• Your objective:
Reproduce the following data word for word, preserving every line as it appears.

• Data excerpted from a collection:
= = = = =

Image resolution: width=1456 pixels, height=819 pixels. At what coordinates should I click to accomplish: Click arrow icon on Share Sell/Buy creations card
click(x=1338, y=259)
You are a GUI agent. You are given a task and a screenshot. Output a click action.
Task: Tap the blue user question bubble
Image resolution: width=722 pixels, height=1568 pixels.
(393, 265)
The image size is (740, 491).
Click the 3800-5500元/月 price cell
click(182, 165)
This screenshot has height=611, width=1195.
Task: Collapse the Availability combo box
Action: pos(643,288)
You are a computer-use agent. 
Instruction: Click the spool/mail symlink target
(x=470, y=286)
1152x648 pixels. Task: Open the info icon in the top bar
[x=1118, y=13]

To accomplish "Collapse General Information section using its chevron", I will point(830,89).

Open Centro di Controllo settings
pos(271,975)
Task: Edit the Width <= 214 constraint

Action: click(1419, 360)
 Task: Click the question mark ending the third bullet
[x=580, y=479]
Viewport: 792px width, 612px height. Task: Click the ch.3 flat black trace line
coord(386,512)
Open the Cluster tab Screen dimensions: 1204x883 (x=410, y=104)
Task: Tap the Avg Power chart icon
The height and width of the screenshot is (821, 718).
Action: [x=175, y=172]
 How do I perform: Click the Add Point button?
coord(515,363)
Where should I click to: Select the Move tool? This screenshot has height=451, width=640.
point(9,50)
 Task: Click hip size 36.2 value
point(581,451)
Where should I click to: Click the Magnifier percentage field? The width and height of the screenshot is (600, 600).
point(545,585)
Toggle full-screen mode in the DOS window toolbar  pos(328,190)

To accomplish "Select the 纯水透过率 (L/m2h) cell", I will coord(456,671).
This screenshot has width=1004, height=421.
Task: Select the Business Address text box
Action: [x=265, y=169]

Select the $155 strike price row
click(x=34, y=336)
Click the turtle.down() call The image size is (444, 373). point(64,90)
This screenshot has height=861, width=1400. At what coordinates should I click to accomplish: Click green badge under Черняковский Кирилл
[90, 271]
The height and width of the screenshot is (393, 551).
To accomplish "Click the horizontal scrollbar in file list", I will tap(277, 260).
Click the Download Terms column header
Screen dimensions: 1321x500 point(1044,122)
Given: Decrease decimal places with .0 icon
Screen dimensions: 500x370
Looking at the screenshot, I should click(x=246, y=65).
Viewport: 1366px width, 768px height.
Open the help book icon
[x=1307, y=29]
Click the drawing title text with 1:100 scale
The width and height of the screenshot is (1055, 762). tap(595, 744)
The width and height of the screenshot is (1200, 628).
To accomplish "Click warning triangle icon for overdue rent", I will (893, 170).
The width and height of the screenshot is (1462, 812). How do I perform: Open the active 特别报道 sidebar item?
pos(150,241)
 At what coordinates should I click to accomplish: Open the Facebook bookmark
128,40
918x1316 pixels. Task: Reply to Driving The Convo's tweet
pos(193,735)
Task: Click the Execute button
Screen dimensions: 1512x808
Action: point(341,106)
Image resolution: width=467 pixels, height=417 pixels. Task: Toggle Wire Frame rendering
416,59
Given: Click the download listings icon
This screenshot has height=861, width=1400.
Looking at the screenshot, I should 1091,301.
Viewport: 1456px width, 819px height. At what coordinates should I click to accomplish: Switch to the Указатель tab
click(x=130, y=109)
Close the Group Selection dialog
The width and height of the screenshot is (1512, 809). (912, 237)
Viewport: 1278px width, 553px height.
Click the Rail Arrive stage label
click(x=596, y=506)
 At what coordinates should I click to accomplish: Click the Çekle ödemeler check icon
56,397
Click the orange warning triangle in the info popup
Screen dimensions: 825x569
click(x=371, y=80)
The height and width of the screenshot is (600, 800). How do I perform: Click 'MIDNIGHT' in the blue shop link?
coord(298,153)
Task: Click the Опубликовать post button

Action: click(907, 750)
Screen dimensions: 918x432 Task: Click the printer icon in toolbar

= = = = =

• Exercise solution:
Image resolution: width=1456 pixels, height=819 pixels. At what coordinates should I click to accomplish: Click arrow icon on Share Sell/Buy creations card
click(x=1338, y=259)
You are a GUI agent. You are given a task and a screenshot. Output a click action.
Task: Tap the blue user question bubble
Image resolution: width=722 pixels, height=1568 pixels.
(393, 265)
The image size is (740, 491).
Click the 3800-5500元/月 price cell
click(182, 165)
This screenshot has height=611, width=1195.
Task: Collapse the Availability combo box
Action: pos(643,288)
You are a computer-use agent. 
Instruction: Click the spool/mail symlink target
(x=470, y=286)
1152x648 pixels. Task: Open the info icon in the top bar
[x=1118, y=13]

To accomplish "Collapse General Information section using its chevron", I will point(830,89).

Open Centro di Controllo settings
pos(271,975)
Task: Edit the Width <= 214 constraint

Action: click(1419, 360)
 Task: Click the question mark ending the third bullet
[x=580, y=479]
Viewport: 792px width, 612px height. Task: Click the ch.3 flat black trace line
coord(386,512)
Open the Cluster tab Screen dimensions: 1204x883 (x=410, y=104)
Task: Tap the Avg Power chart icon
The height and width of the screenshot is (821, 718).
Action: [x=175, y=172]
 How do I perform: Click the Add Point button?
coord(515,363)
Where should I click to: Select the Move tool? This screenshot has height=451, width=640.
point(9,50)
 Task: Click hip size 36.2 value
point(581,451)
Where should I click to: Click the Magnifier percentage field? The width and height of the screenshot is (600, 600).
point(545,585)
Toggle full-screen mode in the DOS window toolbar  pos(328,190)

To accomplish "Select the 纯水透过率 (L/m2h) cell", I will coord(456,671).
This screenshot has width=1004, height=421.
Task: Select the Business Address text box
Action: [x=265, y=169]

Select the $155 strike price row
click(x=34, y=336)
Click the turtle.down() call The image size is (444, 373). point(64,90)
This screenshot has height=861, width=1400. At what coordinates should I click to accomplish: Click green badge under Черняковский Кирилл
[90, 271]
The height and width of the screenshot is (393, 551).
To accomplish "Click the horizontal scrollbar in file list", I will tap(277, 260).
Click the Download Terms column header
Screen dimensions: 1321x500 point(1044,122)
Given: Decrease decimal places with .0 icon
Screen dimensions: 500x370
Looking at the screenshot, I should click(x=246, y=65).
Viewport: 1366px width, 768px height.
Open the help book icon
[x=1307, y=29]
Click the drawing title text with 1:100 scale
The width and height of the screenshot is (1055, 762). tap(595, 744)
The width and height of the screenshot is (1200, 628).
To accomplish "Click warning triangle icon for overdue rent", I will (893, 170).
The width and height of the screenshot is (1462, 812). How do I perform: Open the active 特别报道 sidebar item?
pos(150,241)
 At what coordinates should I click to accomplish: Open the Facebook bookmark
128,40
918x1316 pixels. Task: Reply to Driving The Convo's tweet
pos(193,735)
Task: Click the Execute button
Screen dimensions: 1512x808
Action: point(341,106)
Image resolution: width=467 pixels, height=417 pixels. Task: Toggle Wire Frame rendering
416,59
Given: Click the download listings icon
This screenshot has height=861, width=1400.
Looking at the screenshot, I should 1091,301.
Viewport: 1456px width, 819px height. At what coordinates should I click to accomplish: Switch to the Указатель tab
click(x=130, y=109)
Close the Group Selection dialog
The width and height of the screenshot is (1512, 809). (912, 237)
Viewport: 1278px width, 553px height.
Click the Rail Arrive stage label
click(x=596, y=506)
 At what coordinates should I click to accomplish: Click the Çekle ödemeler check icon
56,397
Click the orange warning triangle in the info popup
Screen dimensions: 825x569
click(x=371, y=80)
The height and width of the screenshot is (600, 800). How do I perform: Click 'MIDNIGHT' in the blue shop link?
coord(298,153)
Task: Click the Опубликовать post button

Action: click(907, 750)
Screen dimensions: 918x432 Task: Click the printer icon in toolbar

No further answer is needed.